Allein der Gedanke bewirkte, dass mir der Kaffee hochkam. Arme Eltern, die den Verlust eines Kindes auf diese Weise erleiden müssen ...
Der DNA-Vergleich erwies sich laut Hannas Untersuchung als positiv. Da eine weitere Probe Mischblut enthielt, wusste ich, dass ich vermutlich den genetischen Fingerabdruck seines Mörders in den Händen hielt. Sie waren zwar ähnlich, aber verschieden genug, um immerhin eines der Elternteile auszuschließen. Was für ein Glück!

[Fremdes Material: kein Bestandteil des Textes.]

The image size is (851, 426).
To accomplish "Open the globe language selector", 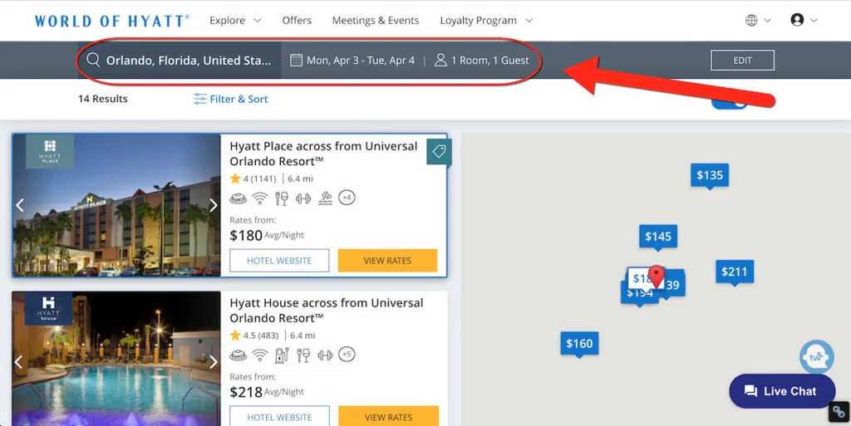I will pyautogui.click(x=751, y=21).
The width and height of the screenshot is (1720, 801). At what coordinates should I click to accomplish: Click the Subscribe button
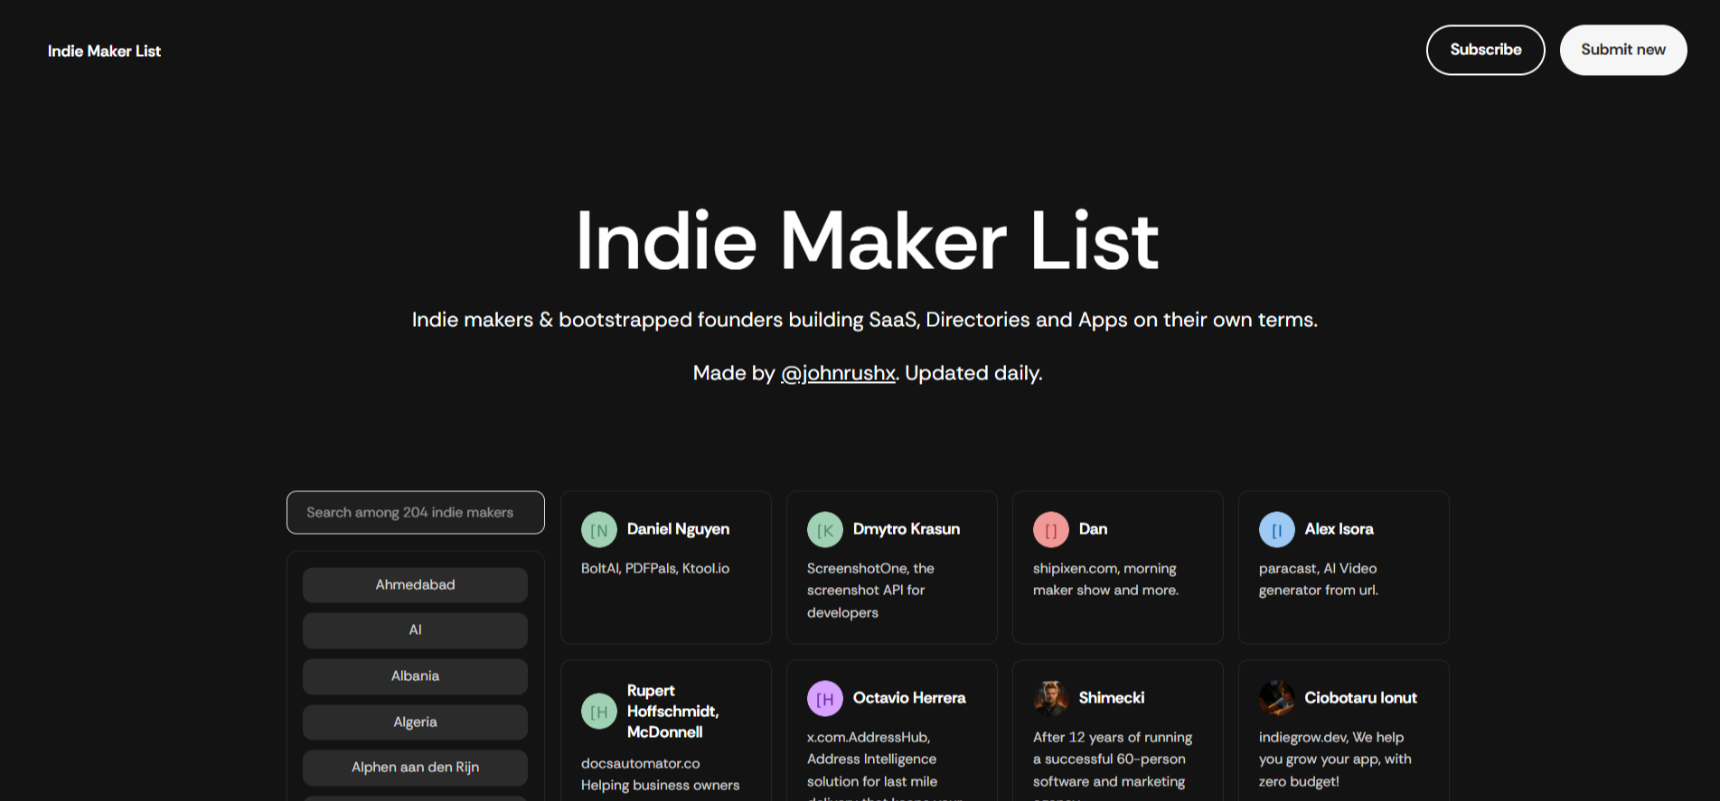click(x=1485, y=50)
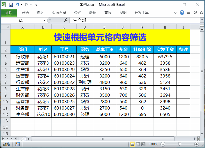The image size is (205, 148).
Task: Click the 100% zoom level button
Action: pyautogui.click(x=153, y=144)
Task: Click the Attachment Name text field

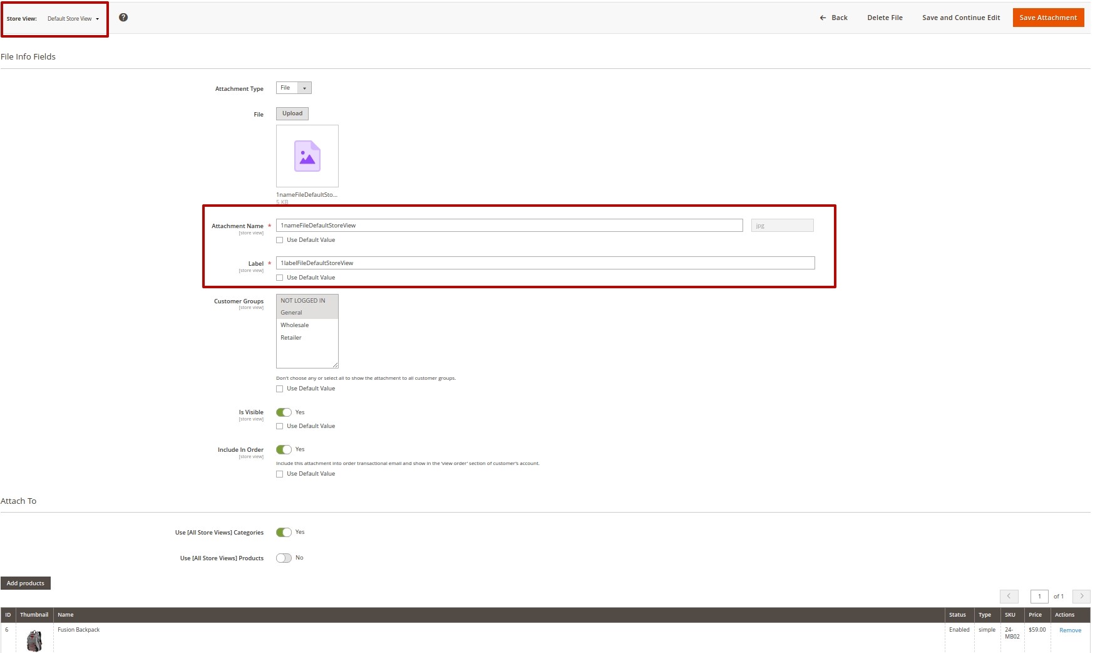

, dachte ich, und der Gedanke traf mich wie der Schlag: Bei Verbrechen, besonders an Kindern, waren fast immer Familienangehörige involviert. Also Tante, Cousin, Onkel ...
Wir werden ihn schon finden
, versprach ich dem Kind in Gedanken. Die Welt war so grausam!
Vielleicht weil mich dieser Vorfall so aufgewühlt hatte, vielleicht aber auch ohne einen tiefergehenden Grund starrte ich meinen neuen Füller bedeutungsvoll an, als könnte meine Unterschrift zu einer Festnahme beitragen. Diese Akte werde ich noch vor der Mittagspause selbst vorbeibringen
, beschloss ich.
Prof. Dr. med. Julia Hoffmann
, las ich meinen eigenen Namen zum gefühlt hundertsten Mal vom Deckel des Füllers ab. Dann fiel mir ein, dass ich mich noch gar nicht für das tolle Geschenk bedankt hatte. Das habe ich vollkommen vergessen!
Wenn ich nachher mit der Akte zur Staatsanwaltschaft ginge, könnte ich nachfragen, ob die Einladung zum Mittagessen mit Astrid Schneider noch stünde. Auch sie hatte ich vollkommen vergessen. Außerdem wäre ich dann den lästigen Gedanken los, etwas unerledigt stehengelassen zu haben. Dieser Einfall lenkte mich von der eigentlichen Realität meines Jobs ab: Von einer Welt, in der Kinder umgebracht wurden und ich mich gegen mein verkorkstes Mutterherz zwingen sollte, sie nur
als Probanden zu betrachten. Ein ruhiges Mittagsessen war nicht verkehrt. Und dennoch hielt ich es für meine Pflicht, die Befunde heute noch abzugeben, um bei der Aufklärung eines Mordes behilflich sein zu können. Und zwar sofort, nachdem ich einige anstehende Telefonate erledigt hatte.
Wie sich herausstellte, war Astrid nicht böse, dass ich mich gar nicht gemeldet hatte. Oder besser, dass ich sie vergessen hatte. Im Gegenteil - sie freute sich so sehr, dass mir nichts anderes übrigblieb, als ihr meine Pause für ein Mittagsessen im nahgelegenen Asia-Restaurant anzubieten. Astrid willigte zufrieden ein.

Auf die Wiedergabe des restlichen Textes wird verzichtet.